* **Problem details**: Express the records as a JSON list of strings, one string per line with blank lines omitted, starting with the line containing "Open the 完全访问权限 permissions dropdown" and continuing through the line containing "click(x=1834, y=522)".

* **Records**:
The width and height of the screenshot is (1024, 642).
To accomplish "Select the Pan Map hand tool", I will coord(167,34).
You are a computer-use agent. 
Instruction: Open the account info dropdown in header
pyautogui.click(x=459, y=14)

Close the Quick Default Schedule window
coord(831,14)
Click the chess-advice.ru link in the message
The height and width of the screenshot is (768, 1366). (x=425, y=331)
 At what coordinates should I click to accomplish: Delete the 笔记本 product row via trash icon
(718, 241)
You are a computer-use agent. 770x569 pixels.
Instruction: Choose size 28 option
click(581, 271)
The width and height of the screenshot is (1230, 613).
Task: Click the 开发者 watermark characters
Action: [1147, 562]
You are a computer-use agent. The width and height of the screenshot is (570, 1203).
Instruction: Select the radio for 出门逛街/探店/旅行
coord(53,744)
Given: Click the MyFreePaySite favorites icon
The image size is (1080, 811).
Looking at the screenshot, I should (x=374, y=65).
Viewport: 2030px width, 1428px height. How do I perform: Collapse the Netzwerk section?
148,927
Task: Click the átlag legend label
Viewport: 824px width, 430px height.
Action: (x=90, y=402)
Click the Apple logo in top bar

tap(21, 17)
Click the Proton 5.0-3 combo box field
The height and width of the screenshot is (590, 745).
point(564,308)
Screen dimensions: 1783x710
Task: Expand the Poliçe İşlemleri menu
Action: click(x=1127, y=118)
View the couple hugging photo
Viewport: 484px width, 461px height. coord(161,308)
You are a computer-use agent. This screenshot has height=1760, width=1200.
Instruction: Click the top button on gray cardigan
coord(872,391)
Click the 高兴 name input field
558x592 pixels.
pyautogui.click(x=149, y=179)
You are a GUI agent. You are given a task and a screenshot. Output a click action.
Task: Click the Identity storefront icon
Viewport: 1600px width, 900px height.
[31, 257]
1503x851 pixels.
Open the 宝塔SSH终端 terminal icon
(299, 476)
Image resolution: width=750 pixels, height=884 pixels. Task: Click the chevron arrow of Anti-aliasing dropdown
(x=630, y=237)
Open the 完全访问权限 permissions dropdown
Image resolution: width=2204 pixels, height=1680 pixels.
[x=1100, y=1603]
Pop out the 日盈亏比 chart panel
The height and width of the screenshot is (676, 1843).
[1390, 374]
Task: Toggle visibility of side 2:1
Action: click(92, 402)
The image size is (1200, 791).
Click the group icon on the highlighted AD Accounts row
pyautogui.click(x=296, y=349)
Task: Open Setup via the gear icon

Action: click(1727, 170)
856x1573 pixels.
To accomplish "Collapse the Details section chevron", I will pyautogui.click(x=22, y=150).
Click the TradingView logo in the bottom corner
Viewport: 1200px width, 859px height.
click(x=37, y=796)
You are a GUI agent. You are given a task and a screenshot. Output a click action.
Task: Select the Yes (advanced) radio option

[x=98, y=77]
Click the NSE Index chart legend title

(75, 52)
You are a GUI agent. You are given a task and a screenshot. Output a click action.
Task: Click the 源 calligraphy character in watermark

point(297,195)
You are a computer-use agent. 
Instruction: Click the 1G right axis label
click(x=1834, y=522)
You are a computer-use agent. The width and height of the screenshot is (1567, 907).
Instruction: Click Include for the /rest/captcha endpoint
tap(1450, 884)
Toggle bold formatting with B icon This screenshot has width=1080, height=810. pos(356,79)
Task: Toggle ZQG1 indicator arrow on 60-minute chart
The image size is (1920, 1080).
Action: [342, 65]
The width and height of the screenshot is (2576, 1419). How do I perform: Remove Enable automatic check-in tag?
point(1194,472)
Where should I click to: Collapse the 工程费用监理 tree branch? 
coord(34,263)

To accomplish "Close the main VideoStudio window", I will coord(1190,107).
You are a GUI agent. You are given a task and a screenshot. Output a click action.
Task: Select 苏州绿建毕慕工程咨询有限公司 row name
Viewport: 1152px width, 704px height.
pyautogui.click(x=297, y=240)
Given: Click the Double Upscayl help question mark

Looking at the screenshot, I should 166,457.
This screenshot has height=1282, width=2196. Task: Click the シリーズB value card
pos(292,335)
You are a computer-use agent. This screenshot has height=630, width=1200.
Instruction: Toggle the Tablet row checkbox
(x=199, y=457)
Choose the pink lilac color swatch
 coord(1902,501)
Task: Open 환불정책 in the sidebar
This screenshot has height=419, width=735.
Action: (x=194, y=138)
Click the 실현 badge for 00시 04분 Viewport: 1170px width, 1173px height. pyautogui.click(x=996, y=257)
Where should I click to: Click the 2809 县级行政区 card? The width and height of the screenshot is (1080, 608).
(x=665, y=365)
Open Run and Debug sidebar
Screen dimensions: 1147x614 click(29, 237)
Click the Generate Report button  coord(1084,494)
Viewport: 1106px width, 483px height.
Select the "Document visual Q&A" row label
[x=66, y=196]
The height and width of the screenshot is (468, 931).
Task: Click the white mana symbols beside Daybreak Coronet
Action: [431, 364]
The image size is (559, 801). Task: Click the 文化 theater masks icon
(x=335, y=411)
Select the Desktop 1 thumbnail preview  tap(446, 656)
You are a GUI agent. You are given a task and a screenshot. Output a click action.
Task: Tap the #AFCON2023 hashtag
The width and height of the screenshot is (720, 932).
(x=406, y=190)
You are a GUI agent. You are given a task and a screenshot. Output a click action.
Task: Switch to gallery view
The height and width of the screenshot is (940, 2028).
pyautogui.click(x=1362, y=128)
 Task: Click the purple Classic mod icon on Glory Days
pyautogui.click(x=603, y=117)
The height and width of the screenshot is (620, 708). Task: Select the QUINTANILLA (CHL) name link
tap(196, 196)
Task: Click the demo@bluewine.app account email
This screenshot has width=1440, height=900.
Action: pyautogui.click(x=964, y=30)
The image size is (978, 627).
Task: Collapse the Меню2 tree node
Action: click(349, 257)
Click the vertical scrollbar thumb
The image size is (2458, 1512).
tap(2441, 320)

* **The result**:
[
  "Open the 完全访问权限 permissions dropdown",
  "Image resolution: width=2204 pixels, height=1680 pixels.",
  "[x=1100, y=1603]",
  "Pop out the 日盈亏比 chart panel",
  "The height and width of the screenshot is (676, 1843).",
  "[1390, 374]",
  "Task: Toggle visibility of side 2:1",
  "Action: click(92, 402)",
  "The image size is (1200, 791).",
  "Click the group icon on the highlighted AD Accounts row",
  "pyautogui.click(x=296, y=349)",
  "Task: Open Setup via the gear icon",
  "Action: click(1727, 170)",
  "856x1573 pixels.",
  "To accomplish \"Collapse the Details section chevron\", I will pyautogui.click(x=22, y=150).",
  "Click the TradingView logo in the bottom corner",
  "Viewport: 1200px width, 859px height.",
  "click(x=37, y=796)",
  "You are a GUI agent. You are given a task and a screenshot. Output a click action.",
  "Task: Select the Yes (advanced) radio option",
  "[x=98, y=77]",
  "Click the NSE Index chart legend title",
  "(75, 52)",
  "You are a GUI agent. You are given a task and a screenshot. Output a click action.",
  "Task: Click the 源 calligraphy character in watermark",
  "point(297,195)",
  "You are a computer-use agent. ",
  "Instruction: Click the 1G right axis label",
  "click(x=1834, y=522)"
]